Rewrite the passage on Chinese credit growth and dry bulk freight, starting at "The below chart" and ending at "a Capesize vessel.", with "Capesize vessel" replaced by "Panamax vessel".

■ Source passage ■
+===+

The below chart displays the year on year growth rate of China's broadest measure of credit (The 12 Month Sum of Total Social Financing) versus the 1-year time charter rate of a Capesize vessel.
CHINA TOTAL SOCIAL FINANCING vs CAPESIZE 1 YEAR TIME CHARTER RATE
The relationship is quite clear. China's credit growth leads to increased demand for commodities and energy (infrastructure, construction) which result in increased demand for the transportation of Dry Bulk commodities like iron ore and coal. Notice the lag between the initiation of credit stimulus and the improvement in Dry Bulk markets, which is mainly due to the continuous fleet growth that had to be absorbed by demand growth (which takes time).
China's last "credit stimulus" were launched right and the end of 2015 - perhaps as a response to the economic and financial turmoil that China (and the rest of the world) found itself in during that time.
Since then, demand for commodities rebounded strongly going along with rising commodity prices (iron ore, coal, metals, energy etc.). Dry Bulk freight of course rebounded as well after the start of 2016 saw earnings drop to below half of opex.

+===+

■ Given data ■
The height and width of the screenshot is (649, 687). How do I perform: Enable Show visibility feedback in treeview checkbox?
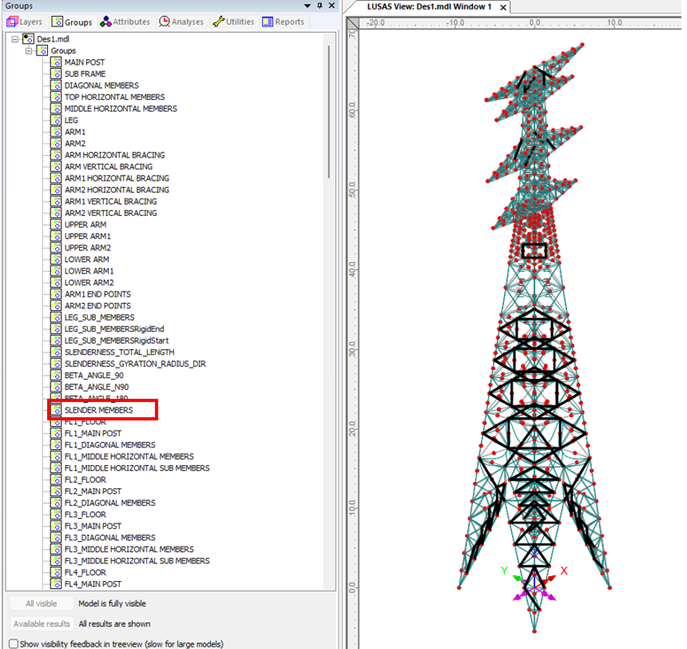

+===+

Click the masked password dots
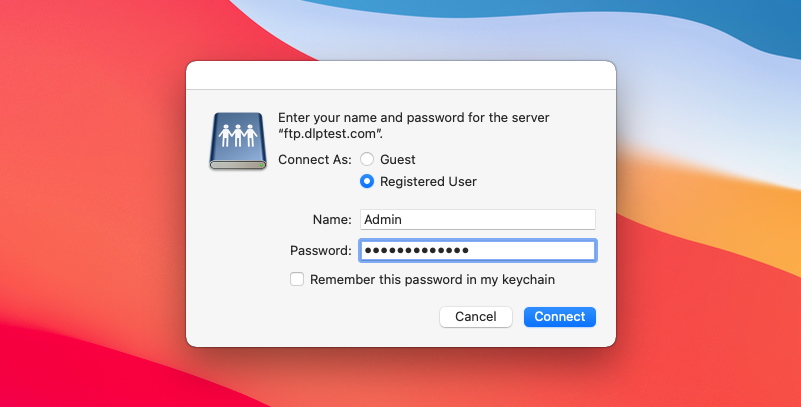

+===+

■ Answer to the exercise ■
The below chart displays the year on year growth rate of China's broadest measure of credit (The 12 Month Sum of Total Social Financing) versus the 1-year time charter rate of a Panamax vessel.